The industry 4.0 technologies bring considerable advantages to the manufacturing systems: new products can be launched frequently, delivery times reduced, and uncertainties can be handled with greater flexibility. However, these technological advances also bring many challenges such as the difficulty in designing and controlling a complex manufacturing system, and in managing several sources of data, large number of end items and components, which make production and supply planning extremely difficult to manage. There is also the fact that the system is constantly changing, which introduces variability on many parameters that are difficult to predict with precision. On the other hand, with frequent system reconfigurations, new tools and resources are frequently acquired or changed, and the performance of these tools and their impact on the production system are difficult to predict. Manufacturing systems are becoming hybrid with humans and machines, where robots manage a steady flow and operators provide flexibility. This leads to the development of cobots where humans help machines. In these highly automated and reconfigurable manufacturing systems, workers must be versatile, work on various tasks and move to different positions. In such a system, workers are more prone to injury, and it is crucial to consider safety and ergonomics. Finally, the development of AI components in manufacturing requires an ethics-based and trustworthy framework that should guide this development to avoid all the negative impacts that untrusted AI can bring in manufacturing, such that inaccurate decisions, discriminatory results, etc. To provide solutions to these challenges, ASSISTANT project provides Artificial Intelligence-based decision support tools to make tactical and operational decisions in manufacturing. It includes:
• An intelligent digital twin for process design or redesign: What resources, tools, skills do we need, and how can we organize them?

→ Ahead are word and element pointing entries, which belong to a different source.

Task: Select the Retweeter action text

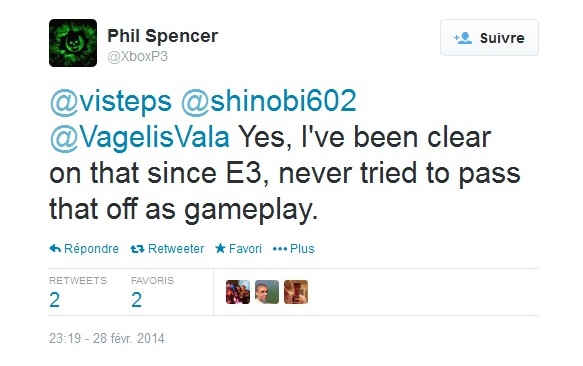Action: tap(176, 248)
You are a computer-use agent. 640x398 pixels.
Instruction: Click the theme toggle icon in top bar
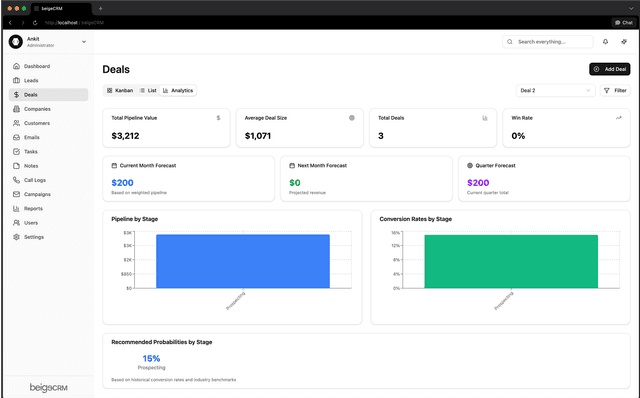[x=624, y=42]
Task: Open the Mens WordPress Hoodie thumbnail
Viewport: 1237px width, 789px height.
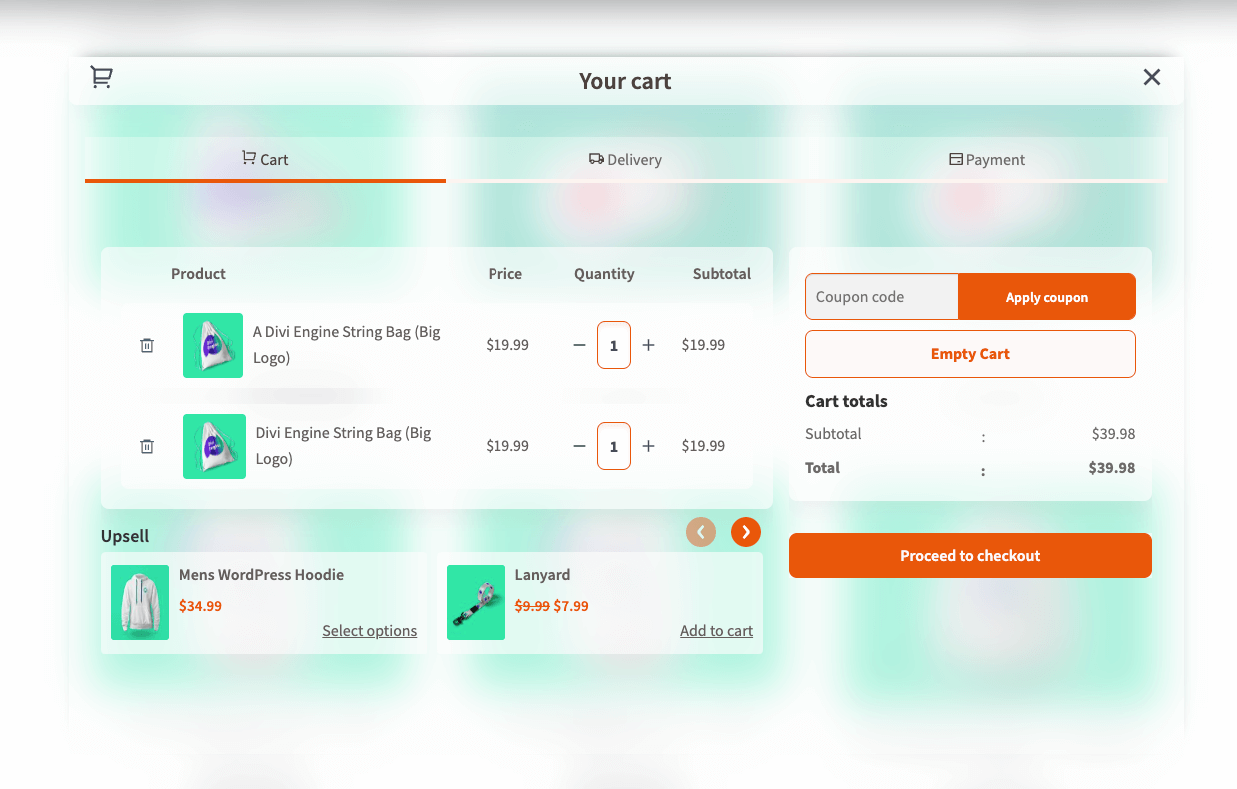Action: click(140, 603)
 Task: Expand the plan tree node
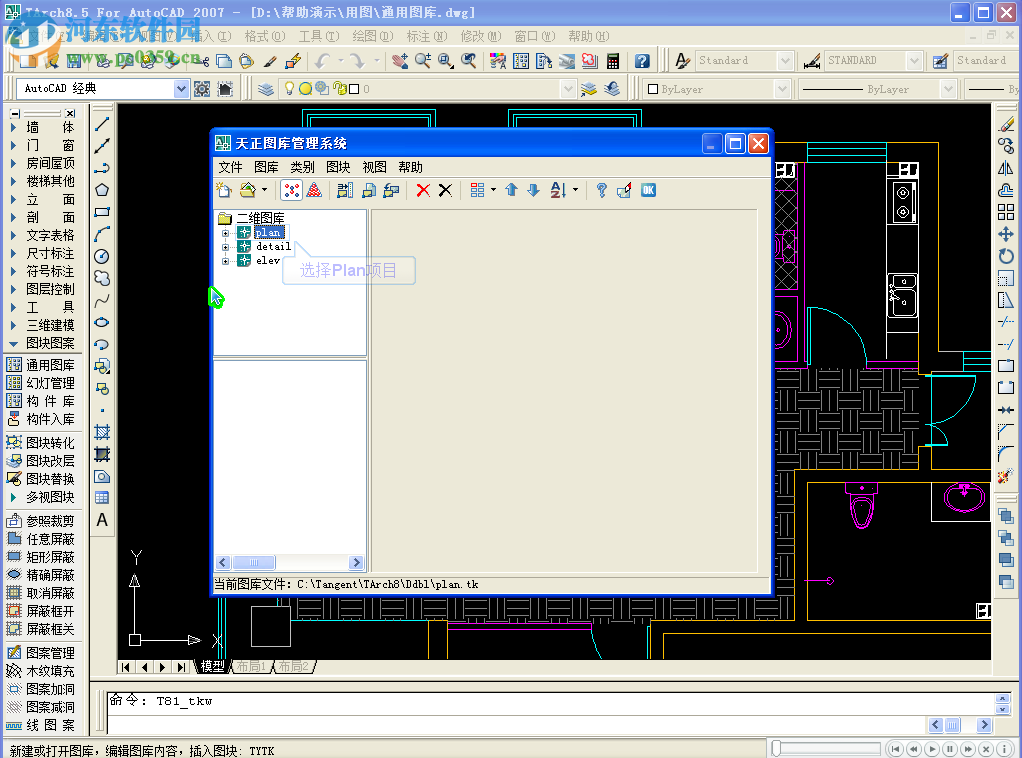pos(226,233)
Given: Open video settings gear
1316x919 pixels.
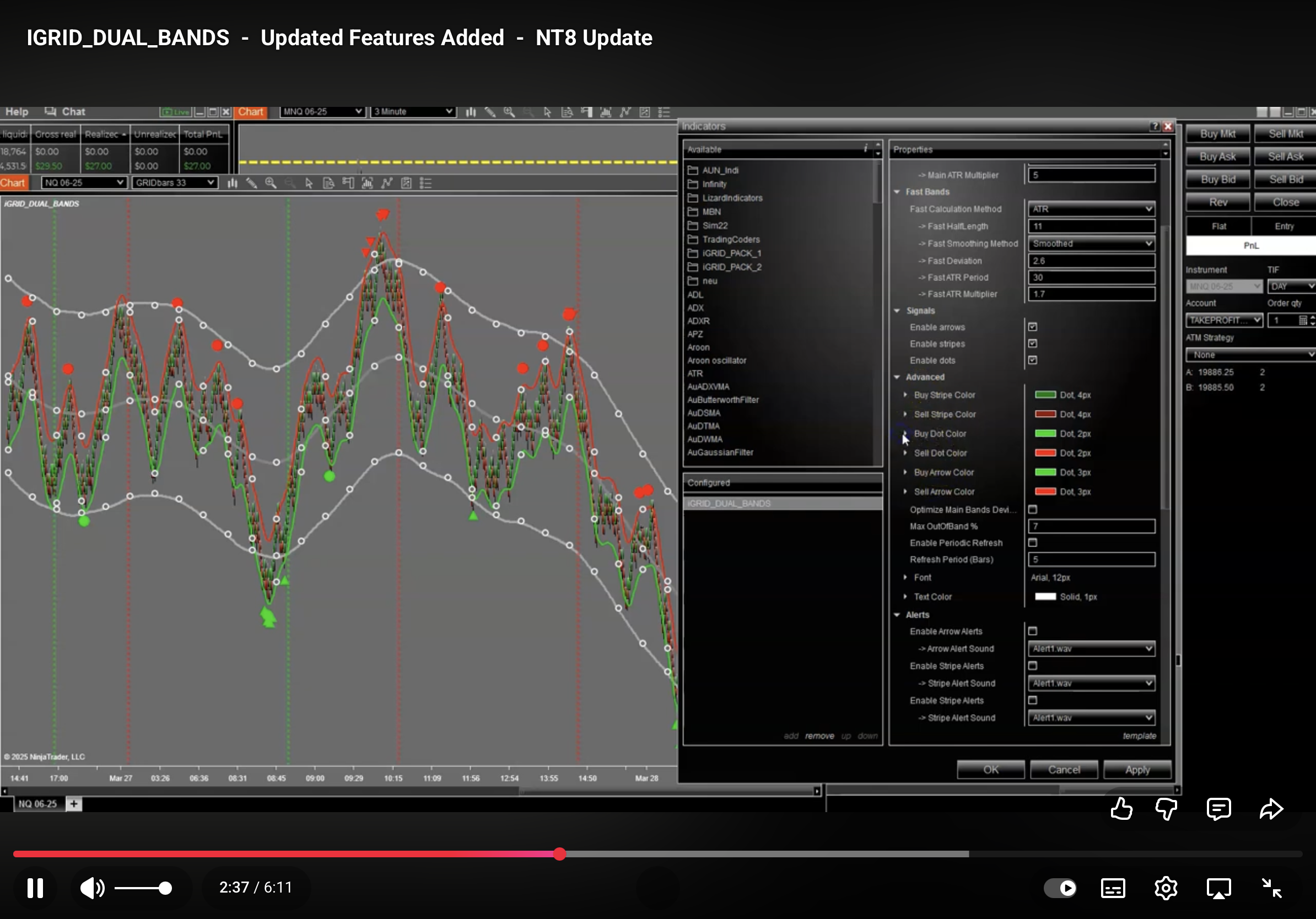Looking at the screenshot, I should [1165, 888].
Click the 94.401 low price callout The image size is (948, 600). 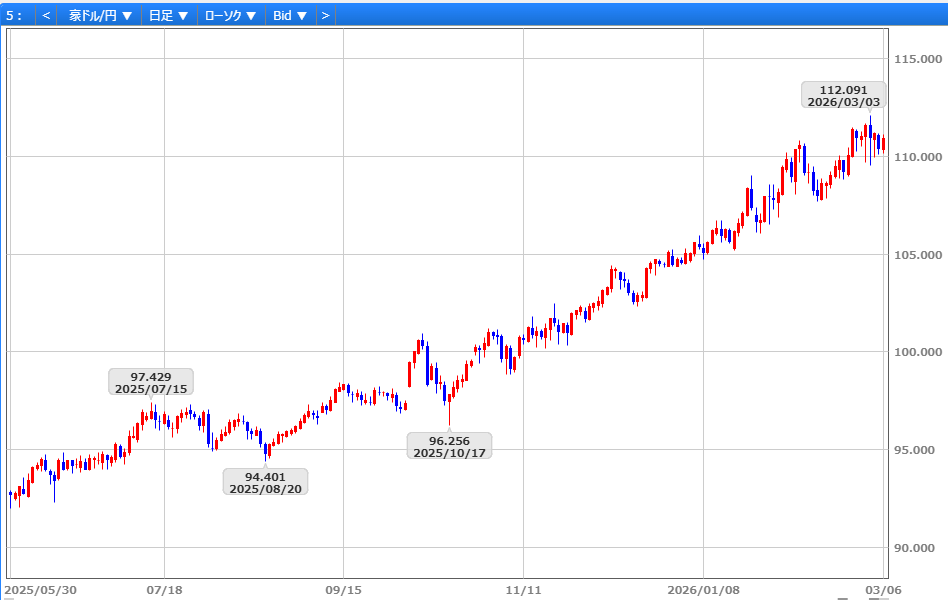coord(265,482)
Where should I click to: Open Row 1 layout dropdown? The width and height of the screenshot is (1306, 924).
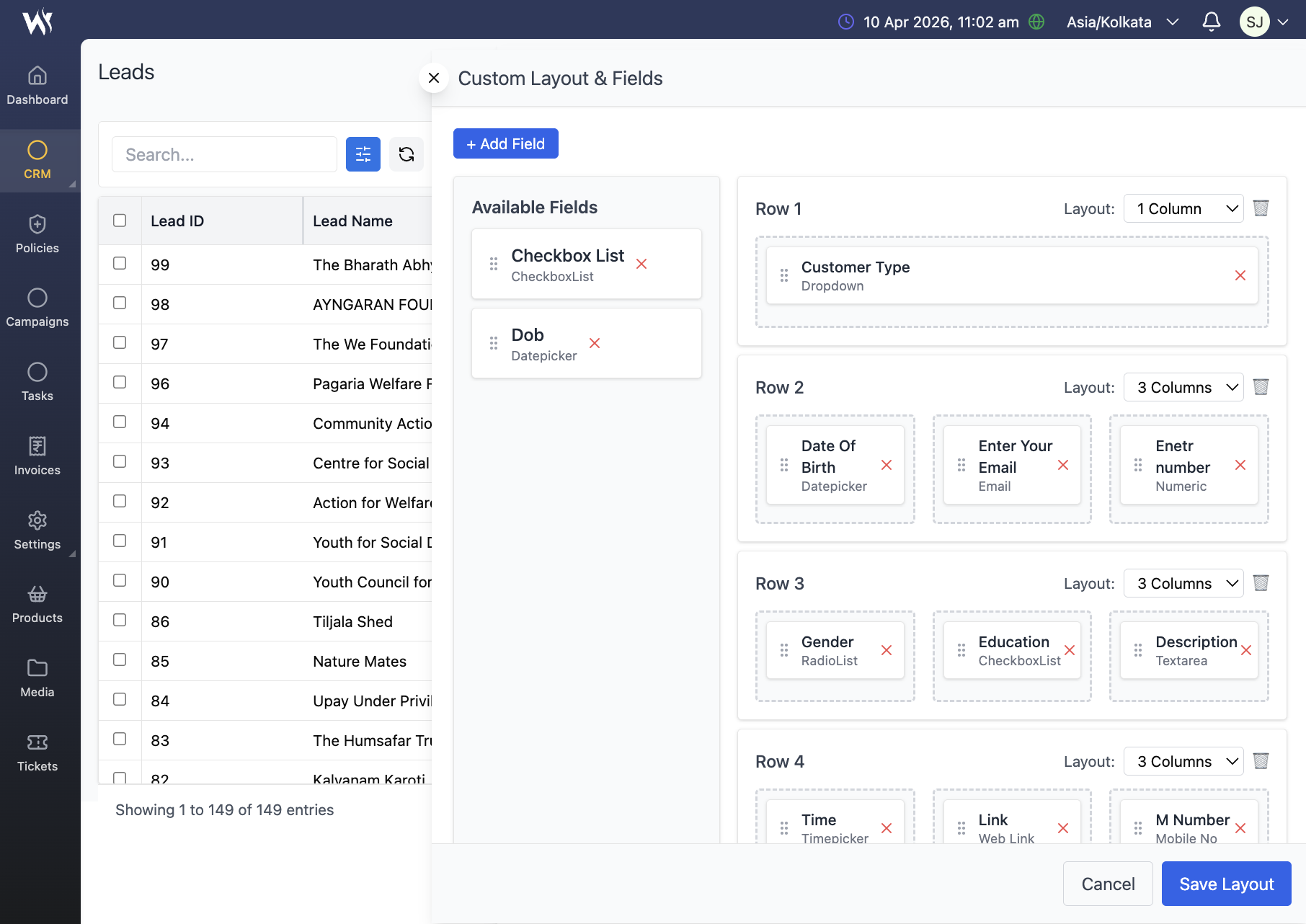tap(1183, 209)
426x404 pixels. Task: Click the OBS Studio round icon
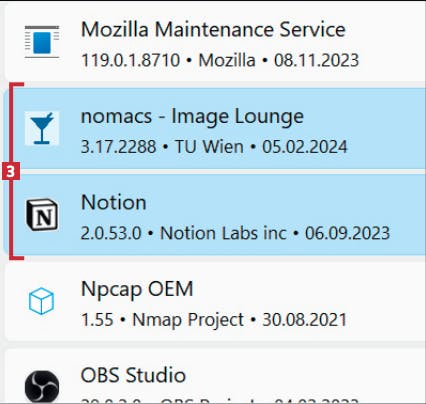click(x=42, y=386)
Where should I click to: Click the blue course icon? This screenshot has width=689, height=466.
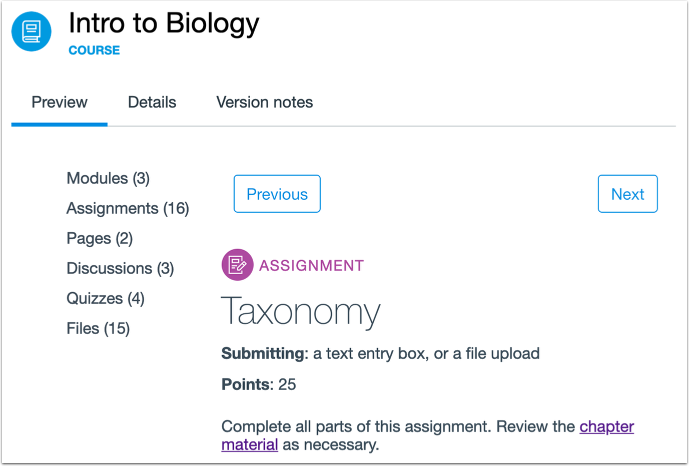pos(31,31)
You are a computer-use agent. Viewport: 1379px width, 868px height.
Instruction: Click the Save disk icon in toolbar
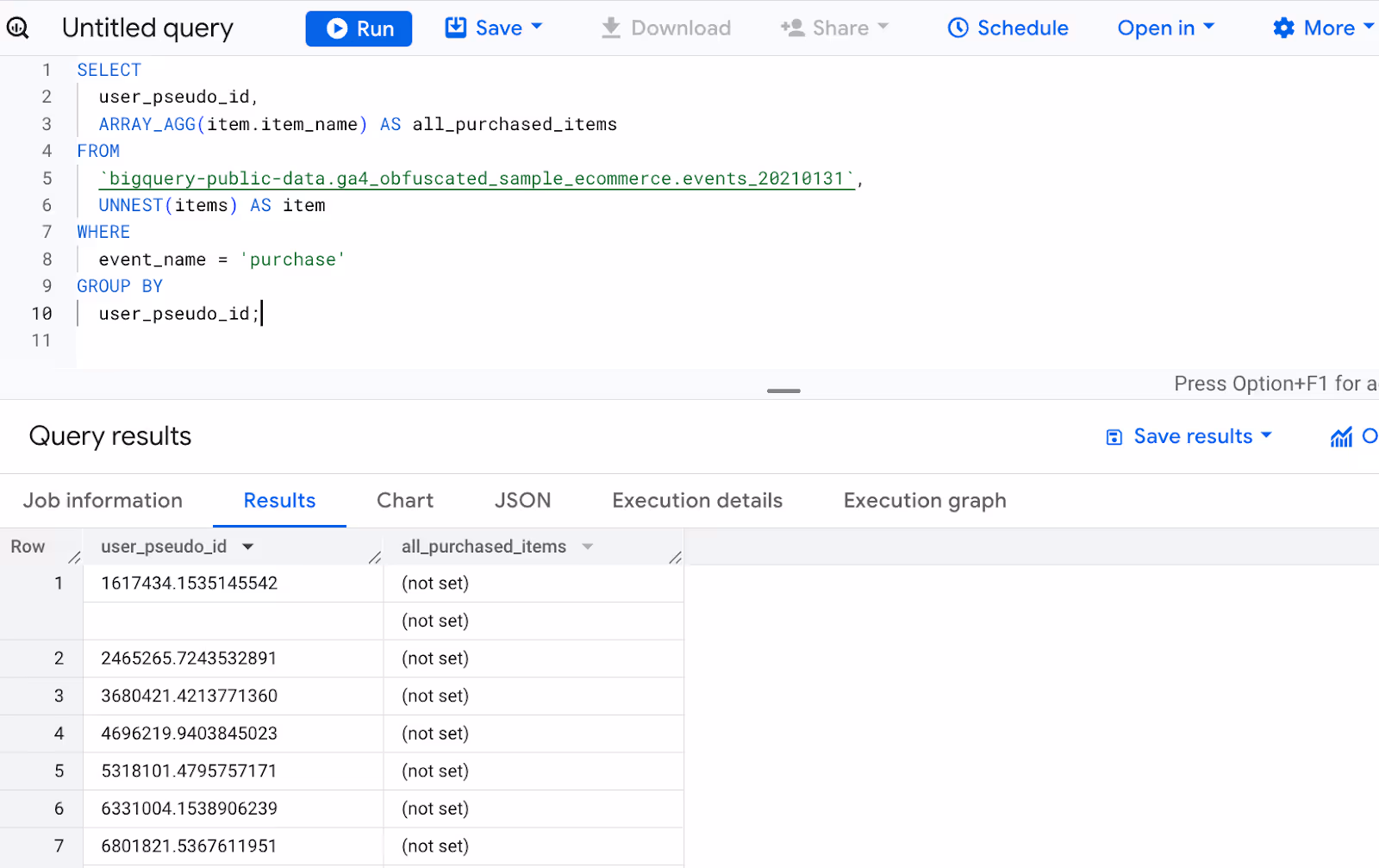[x=455, y=28]
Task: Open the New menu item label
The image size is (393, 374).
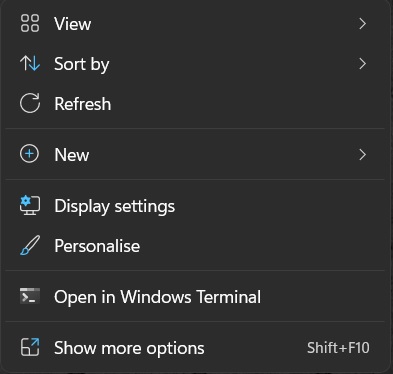Action: pyautogui.click(x=72, y=155)
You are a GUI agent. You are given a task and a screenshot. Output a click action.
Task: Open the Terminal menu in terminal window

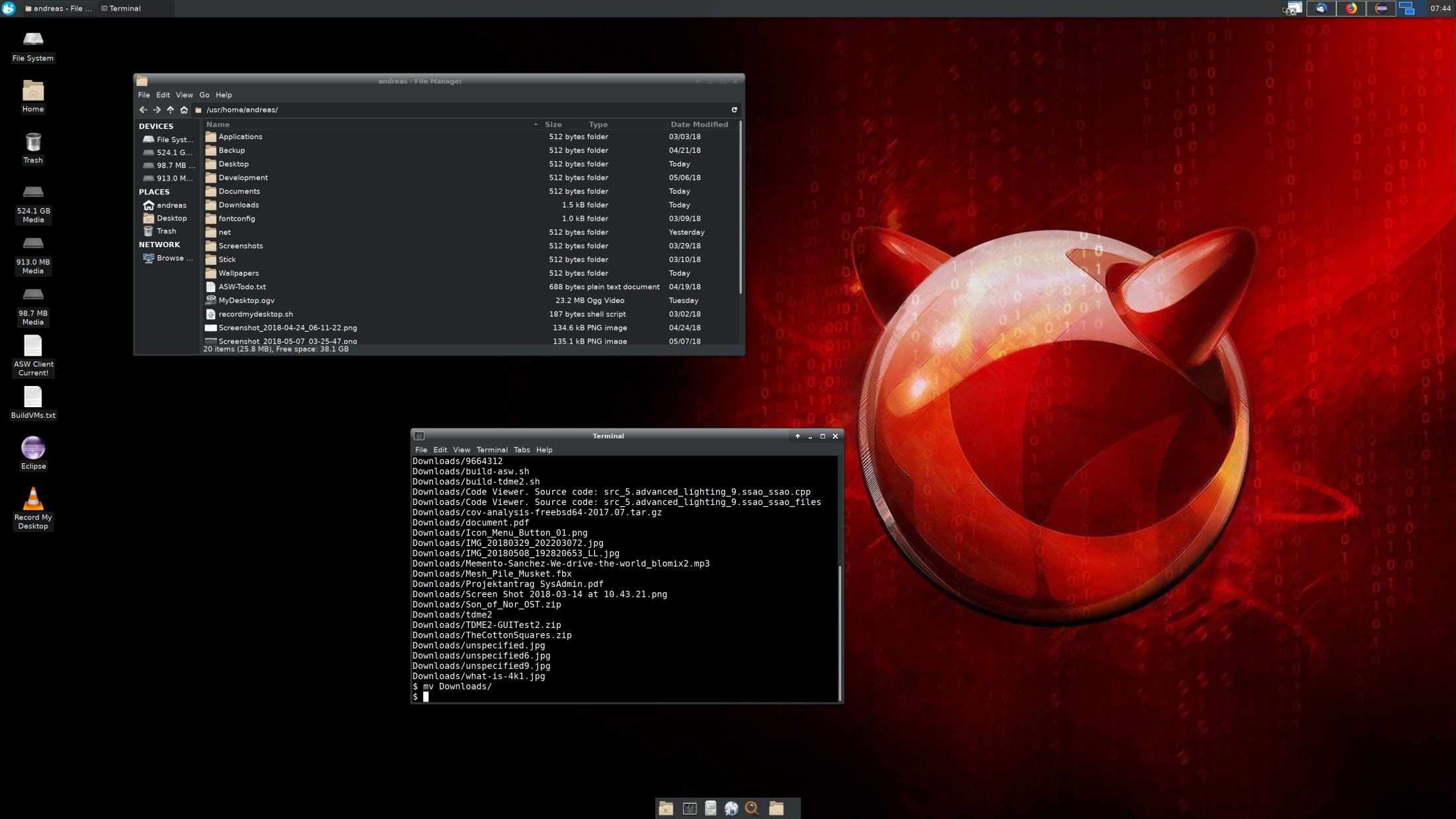coord(490,450)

• An intelligent digital twin for production planning: How much do we produce each week? ASSISTANT will integrate machine learning techniques (with optimization) to process and exploit small and large datasets.
• An intelligent digital twin for scheduling: Assignment of products to the machine and the order in which operations are performed. ASSISTANT will provide a model acquisition tool that enriches basic scheduling models with learned constraints.
• A data fabric that collects data from IOT devices, machines, operators, and existing software. Data will be cleaned and stored in dynamic knowledge bases.
• Tools for safe decision actuation, and control. This includes the development of flexible cognition methods and resource management for collision-free planning and adaptive motion planning on the shop floor. These actuation tools will allow one to react in a timely manner to unforeseen events due to autonomous, real-time, and optimization-based methods improving time, costs, and safety conditions, among other economical, environmental or social considerations.
• ASSISTANT will provide AI Management and Assessment Plan on Ethics to guide ASSISTANT partners in the development and deployment of responsible AI solutions.